Radio connectivity includes Bluetooth 3.0, Wi-Fi 802.11 b/g/n and HSDPA 3.6 Mbit/s.

This phone is available with both European/Asian 3G bandings and the North American 3G bandings. The North American 3G bandings version of the phone is a limited availability and is not available in the US.

==Software features==

===User interface===
The phone is the first smartphone to feature the Samsung Bada operating system platform. The UI is Samsung's own TouchWiz 3.0. TouchWiz 3.0, like the two predecessors (TouchWiz 2.0 and TouchWiz), utilizes widgets. The three most notable widgets pre-installed in TouchWiz 3.0 are Daily Briefing (which includes all essential information such as weather, finance, AP mobile news and schedule), Feeds and Updates and Buddies now (which allows users to call, send texts to and read Facebook/Twitter feeds off their favorite contacts). Users are allowed to have up to 10 home screens to add widgets.

===Applications===
For Internet browsing the Samsung Wave has the Dolphin Browser v2.0 (based on WebKit) (or 3.0 depends by the firmware version). This browser supports Flash, but it is disabled by default to improve page loading speed.

By default, the phone comes with Picsel Viewer which is capable of reading .PDF and Microsoft Office file formats. Users from selected countries can buy and download Picsel Office Editor from Samsung Apps.

As for Samsung Apps, users can also download applications, games and widgets from the application store.

Other software includes the GPS software that comes with this phone (LBS Route 66), Facebook, Twitter, social hub, mini diary, daily briefing, memo, video player, FM radio, media browser, voice recorder, e-mail and pre-installed Asphalt 5.

===Media support===
The Samsung Wave supports MP3, AAC, AAC+, e-AAC+, WMA, AMR, WAV, MP4, MPEG4, H.263, H.264, WMV, FLV, DivX, XviD, MKV and FLAC file formats. It also supports subtitles.

===Bada 2.0 support===
In many countries at the end of December 2011, the operating system was gradually updated to Bada 2.0. The first official Bada 2.0 version was LA1.

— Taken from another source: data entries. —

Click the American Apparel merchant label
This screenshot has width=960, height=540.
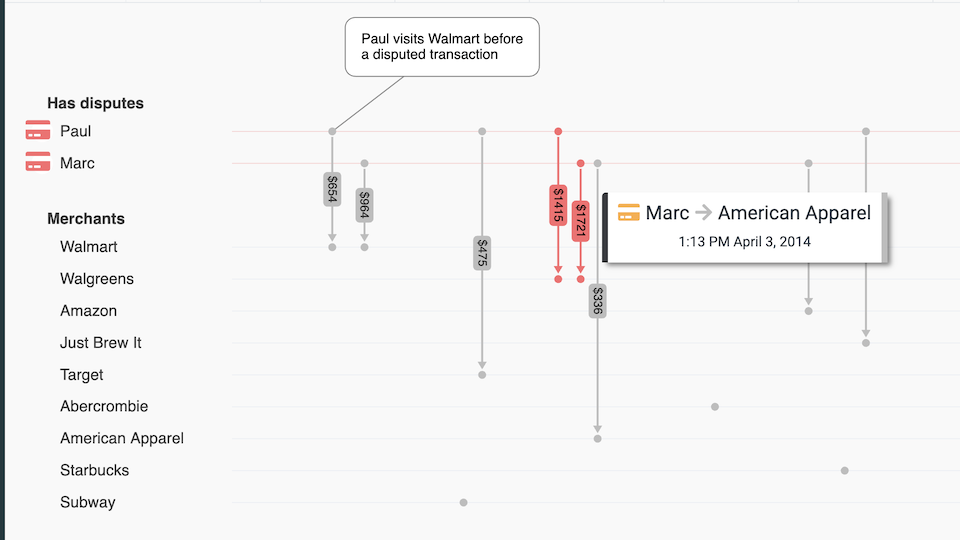122,439
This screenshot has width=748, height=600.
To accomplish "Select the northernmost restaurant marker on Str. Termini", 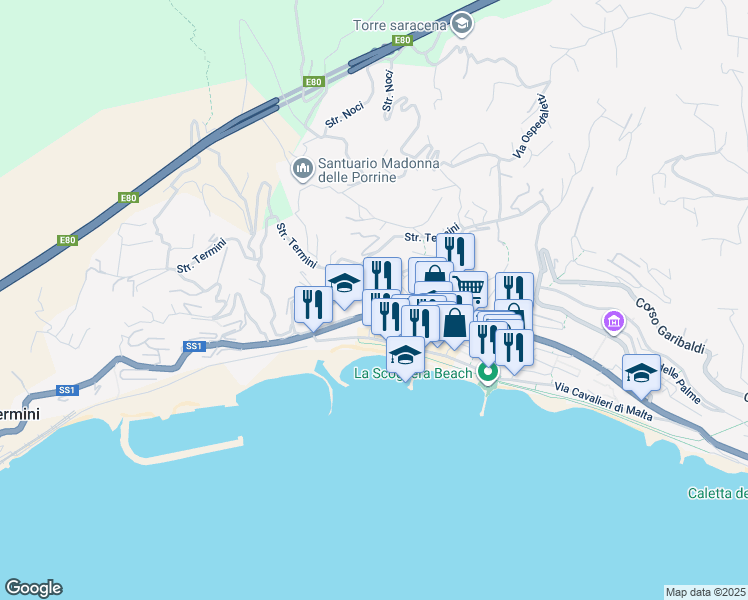I will (x=455, y=249).
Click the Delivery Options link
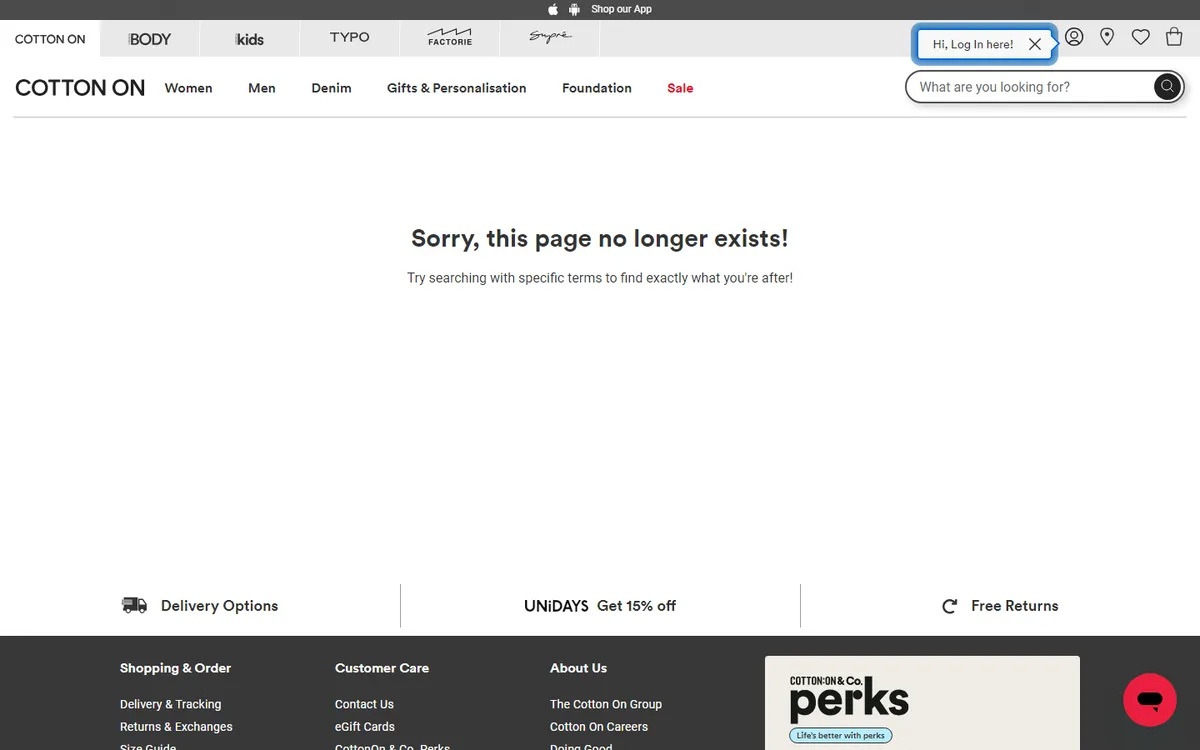The image size is (1200, 750). [219, 606]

With Bada 2.0, the TouchWiz UI reached version 4.0, the GUI was completely redone, and included many new features, such as full multitasking, WAC, voice commands, text-to-speech, speech-to-text, ChatON, Caster, a new version of DLNA, social apps and the Dolphin 3.0 browser with a download manager.

Android porting

Due to many owners of the phone disliking the Bada software many people have worked on porting the popular Android OS to the Wave. The ported versions known are Froyo, Gingerbread, Ice Cream Sandwich, Jelly Bean and KitKat. However they are still being developed and some features, such as GPS, may be limited or not function as intended.